_Task to carry out_:
Reproduce the rows below word for word, from the line containing "will tap(712, 215)." through the line containing "Action: pyautogui.click(x=1173, y=169)", with both of those lines included.

_Raw records_:

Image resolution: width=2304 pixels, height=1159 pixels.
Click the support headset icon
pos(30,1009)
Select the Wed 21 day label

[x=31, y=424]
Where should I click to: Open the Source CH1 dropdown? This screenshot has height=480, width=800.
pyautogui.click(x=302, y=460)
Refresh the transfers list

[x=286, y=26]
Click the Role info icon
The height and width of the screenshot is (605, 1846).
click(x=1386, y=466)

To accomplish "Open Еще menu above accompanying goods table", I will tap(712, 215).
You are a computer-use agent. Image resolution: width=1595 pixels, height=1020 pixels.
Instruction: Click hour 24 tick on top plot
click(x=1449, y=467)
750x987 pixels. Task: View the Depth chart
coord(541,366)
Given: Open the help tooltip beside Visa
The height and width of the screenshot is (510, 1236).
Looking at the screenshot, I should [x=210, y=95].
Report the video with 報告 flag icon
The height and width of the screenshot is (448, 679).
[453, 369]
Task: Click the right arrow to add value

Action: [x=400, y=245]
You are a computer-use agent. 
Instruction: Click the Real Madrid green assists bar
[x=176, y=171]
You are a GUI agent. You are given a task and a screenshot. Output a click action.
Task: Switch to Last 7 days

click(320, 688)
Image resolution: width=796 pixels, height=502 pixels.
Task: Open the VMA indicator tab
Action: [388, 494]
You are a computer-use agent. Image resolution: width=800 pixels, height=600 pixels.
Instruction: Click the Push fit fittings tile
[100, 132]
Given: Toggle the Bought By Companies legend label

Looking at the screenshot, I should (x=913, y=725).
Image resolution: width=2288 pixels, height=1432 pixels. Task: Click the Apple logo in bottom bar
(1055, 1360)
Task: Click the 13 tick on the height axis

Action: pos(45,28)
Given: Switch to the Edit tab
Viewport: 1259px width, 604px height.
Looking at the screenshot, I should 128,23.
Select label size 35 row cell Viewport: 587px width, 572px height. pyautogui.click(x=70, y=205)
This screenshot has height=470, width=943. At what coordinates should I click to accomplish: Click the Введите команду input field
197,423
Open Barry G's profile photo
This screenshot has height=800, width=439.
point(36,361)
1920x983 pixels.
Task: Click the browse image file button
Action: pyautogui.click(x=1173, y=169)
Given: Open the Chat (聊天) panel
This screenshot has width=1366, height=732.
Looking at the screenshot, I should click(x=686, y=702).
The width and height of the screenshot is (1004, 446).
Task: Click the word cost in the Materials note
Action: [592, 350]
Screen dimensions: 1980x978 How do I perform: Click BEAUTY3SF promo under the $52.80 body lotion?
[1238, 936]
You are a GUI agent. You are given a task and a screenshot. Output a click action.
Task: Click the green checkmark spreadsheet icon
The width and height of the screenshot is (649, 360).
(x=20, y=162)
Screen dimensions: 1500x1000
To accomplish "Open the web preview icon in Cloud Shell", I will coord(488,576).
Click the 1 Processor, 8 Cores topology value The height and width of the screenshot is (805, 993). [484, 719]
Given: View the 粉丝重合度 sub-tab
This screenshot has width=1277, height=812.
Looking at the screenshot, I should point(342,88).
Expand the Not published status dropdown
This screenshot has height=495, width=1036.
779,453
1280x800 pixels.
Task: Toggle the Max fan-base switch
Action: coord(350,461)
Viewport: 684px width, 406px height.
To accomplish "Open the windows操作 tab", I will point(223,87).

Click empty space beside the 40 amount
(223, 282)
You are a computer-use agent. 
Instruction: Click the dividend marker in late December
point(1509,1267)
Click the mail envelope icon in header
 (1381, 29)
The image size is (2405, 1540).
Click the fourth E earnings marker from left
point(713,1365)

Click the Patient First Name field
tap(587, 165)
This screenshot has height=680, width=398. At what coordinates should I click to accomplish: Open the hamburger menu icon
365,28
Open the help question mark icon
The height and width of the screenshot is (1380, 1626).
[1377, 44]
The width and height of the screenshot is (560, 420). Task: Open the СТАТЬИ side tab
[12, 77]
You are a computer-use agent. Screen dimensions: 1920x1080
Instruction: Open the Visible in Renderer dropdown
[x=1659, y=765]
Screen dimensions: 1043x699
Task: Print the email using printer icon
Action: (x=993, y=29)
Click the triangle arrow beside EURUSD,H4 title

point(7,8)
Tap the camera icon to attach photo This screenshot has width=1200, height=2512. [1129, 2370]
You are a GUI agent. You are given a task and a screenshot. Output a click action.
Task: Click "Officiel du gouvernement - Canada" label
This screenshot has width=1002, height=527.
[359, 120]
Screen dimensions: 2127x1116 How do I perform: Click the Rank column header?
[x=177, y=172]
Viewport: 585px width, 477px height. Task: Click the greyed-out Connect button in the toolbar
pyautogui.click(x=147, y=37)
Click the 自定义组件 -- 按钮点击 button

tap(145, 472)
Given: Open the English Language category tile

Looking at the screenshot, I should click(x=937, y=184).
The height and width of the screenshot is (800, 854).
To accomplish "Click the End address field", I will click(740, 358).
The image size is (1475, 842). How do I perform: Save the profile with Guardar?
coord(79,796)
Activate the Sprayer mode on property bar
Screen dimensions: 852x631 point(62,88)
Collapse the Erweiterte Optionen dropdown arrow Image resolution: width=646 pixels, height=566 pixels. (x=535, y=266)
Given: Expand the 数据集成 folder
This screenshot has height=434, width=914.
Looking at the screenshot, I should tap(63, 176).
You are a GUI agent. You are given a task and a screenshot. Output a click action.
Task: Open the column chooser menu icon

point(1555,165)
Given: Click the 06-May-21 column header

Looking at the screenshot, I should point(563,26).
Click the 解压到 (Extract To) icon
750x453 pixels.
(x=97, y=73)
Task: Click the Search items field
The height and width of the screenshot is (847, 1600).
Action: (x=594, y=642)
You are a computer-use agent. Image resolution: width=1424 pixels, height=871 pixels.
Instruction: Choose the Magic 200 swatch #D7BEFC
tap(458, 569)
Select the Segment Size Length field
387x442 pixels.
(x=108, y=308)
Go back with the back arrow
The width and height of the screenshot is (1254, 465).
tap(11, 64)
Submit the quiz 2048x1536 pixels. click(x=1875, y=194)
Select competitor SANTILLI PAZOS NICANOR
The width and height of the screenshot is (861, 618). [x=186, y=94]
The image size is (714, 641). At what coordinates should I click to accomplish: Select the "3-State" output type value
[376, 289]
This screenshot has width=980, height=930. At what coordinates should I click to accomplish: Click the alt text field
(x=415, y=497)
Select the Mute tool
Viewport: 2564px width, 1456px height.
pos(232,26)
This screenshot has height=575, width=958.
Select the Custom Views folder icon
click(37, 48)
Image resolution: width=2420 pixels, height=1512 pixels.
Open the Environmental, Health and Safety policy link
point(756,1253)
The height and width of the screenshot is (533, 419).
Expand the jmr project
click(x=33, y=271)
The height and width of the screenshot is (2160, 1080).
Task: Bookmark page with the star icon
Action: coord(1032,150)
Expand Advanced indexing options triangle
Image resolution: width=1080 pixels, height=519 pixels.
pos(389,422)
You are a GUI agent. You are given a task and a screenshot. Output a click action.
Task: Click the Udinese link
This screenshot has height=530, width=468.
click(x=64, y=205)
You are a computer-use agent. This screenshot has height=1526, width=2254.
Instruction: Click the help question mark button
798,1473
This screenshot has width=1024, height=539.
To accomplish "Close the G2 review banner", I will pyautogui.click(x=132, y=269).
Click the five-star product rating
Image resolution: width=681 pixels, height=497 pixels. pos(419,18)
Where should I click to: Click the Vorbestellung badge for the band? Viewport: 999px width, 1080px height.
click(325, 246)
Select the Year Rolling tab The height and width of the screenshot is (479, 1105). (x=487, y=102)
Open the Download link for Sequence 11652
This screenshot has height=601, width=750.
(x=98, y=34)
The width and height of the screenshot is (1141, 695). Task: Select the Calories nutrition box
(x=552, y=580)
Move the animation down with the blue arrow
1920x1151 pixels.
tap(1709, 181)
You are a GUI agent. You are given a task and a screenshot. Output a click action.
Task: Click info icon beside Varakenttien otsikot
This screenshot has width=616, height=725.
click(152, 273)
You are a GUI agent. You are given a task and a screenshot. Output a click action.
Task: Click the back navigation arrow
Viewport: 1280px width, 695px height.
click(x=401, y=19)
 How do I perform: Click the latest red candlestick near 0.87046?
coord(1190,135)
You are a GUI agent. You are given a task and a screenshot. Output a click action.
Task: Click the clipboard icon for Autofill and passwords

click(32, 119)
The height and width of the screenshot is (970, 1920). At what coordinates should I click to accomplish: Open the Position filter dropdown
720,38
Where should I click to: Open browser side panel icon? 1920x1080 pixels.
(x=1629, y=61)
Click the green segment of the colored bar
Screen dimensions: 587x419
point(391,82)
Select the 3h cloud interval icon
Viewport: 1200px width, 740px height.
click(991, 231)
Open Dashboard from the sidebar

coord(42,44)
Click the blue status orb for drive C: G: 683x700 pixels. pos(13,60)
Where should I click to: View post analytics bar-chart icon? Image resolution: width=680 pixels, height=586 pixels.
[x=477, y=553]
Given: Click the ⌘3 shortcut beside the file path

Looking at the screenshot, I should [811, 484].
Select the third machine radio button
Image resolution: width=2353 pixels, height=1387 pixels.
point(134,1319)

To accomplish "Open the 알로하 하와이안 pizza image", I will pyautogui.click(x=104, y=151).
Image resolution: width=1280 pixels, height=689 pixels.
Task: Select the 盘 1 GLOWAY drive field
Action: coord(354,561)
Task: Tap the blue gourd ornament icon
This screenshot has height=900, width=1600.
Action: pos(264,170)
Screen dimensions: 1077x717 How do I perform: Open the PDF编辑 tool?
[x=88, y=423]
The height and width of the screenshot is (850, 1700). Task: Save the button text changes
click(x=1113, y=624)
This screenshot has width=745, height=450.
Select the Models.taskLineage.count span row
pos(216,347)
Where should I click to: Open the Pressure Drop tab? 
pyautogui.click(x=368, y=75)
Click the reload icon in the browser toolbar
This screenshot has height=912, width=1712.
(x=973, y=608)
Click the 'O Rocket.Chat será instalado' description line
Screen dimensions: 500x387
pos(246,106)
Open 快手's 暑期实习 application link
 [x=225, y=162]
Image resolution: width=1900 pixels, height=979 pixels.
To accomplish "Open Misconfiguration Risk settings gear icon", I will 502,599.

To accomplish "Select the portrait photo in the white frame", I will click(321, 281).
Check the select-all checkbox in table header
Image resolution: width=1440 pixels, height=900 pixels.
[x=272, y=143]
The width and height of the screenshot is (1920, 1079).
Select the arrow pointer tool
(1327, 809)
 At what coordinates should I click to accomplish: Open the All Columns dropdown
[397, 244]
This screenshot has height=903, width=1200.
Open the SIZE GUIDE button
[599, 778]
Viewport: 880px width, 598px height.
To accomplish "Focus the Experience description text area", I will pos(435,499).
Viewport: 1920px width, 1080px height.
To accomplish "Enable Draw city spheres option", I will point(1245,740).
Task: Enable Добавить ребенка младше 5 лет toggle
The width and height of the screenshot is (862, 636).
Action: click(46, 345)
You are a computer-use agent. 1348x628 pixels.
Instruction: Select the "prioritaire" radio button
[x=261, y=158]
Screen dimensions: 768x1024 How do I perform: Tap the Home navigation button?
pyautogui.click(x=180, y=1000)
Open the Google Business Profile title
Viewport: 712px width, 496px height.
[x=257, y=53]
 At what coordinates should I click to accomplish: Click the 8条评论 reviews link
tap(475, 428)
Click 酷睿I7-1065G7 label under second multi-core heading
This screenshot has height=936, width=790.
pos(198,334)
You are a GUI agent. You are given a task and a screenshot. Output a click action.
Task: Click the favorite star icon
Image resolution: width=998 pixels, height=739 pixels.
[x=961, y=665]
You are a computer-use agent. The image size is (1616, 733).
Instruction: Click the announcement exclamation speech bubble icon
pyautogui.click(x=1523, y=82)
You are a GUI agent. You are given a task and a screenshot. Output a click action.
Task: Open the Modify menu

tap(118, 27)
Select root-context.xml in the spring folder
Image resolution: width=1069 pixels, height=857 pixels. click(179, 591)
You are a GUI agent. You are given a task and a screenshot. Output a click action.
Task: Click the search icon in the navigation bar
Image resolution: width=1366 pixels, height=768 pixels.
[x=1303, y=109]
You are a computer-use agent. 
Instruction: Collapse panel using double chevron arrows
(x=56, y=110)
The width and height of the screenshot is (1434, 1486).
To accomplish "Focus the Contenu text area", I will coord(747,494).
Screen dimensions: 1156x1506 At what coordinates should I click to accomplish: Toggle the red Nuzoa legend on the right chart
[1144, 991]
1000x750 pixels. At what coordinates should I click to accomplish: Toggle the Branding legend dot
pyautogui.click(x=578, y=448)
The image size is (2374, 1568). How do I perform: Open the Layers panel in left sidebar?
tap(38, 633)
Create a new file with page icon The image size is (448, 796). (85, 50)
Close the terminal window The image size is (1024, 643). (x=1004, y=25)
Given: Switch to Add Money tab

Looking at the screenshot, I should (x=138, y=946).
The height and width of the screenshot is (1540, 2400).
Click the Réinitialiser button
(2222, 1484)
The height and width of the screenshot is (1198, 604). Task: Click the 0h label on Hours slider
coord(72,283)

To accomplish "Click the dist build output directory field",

_Result below_:
To accomplish "Open Еще menu above accompanying goods table", I will tap(712, 215).
You are a computer-use agent. Image resolution: width=1595 pixels, height=1020 pixels.
Instruction: Click hour 24 tick on top plot
click(x=1449, y=467)
750x987 pixels. Task: View the Depth chart
coord(541,366)
Given: Open the help tooltip beside Visa
The height and width of the screenshot is (510, 1236).
Looking at the screenshot, I should [x=210, y=95].
Report the video with 報告 flag icon
The height and width of the screenshot is (448, 679).
[453, 369]
Task: Click the right arrow to add value

Action: [x=400, y=245]
You are a computer-use agent. 
Instruction: Click the Real Madrid green assists bar
[x=176, y=171]
You are a GUI agent. You are given a task and a screenshot. Output a click action.
Task: Switch to Last 7 days

click(320, 688)
Image resolution: width=796 pixels, height=502 pixels.
Task: Open the VMA indicator tab
Action: [388, 494]
You are a computer-use agent. Image resolution: width=800 pixels, height=600 pixels.
Instruction: Click the Push fit fittings tile
[100, 132]
Given: Toggle the Bought By Companies legend label

Looking at the screenshot, I should (x=913, y=725).
Image resolution: width=2288 pixels, height=1432 pixels. Task: Click the Apple logo in bottom bar
(1055, 1360)
Task: Click the 13 tick on the height axis

Action: pos(45,28)
Given: Switch to the Edit tab
Viewport: 1259px width, 604px height.
Looking at the screenshot, I should 128,23.
Select label size 35 row cell Viewport: 587px width, 572px height. pyautogui.click(x=70, y=205)
This screenshot has height=470, width=943. At what coordinates should I click to accomplish: Click the Введите команду input field
197,423
Open Barry G's profile photo
This screenshot has height=800, width=439.
point(36,361)
1920x983 pixels.
Task: Click the browse image file button
Action: pyautogui.click(x=1173, y=169)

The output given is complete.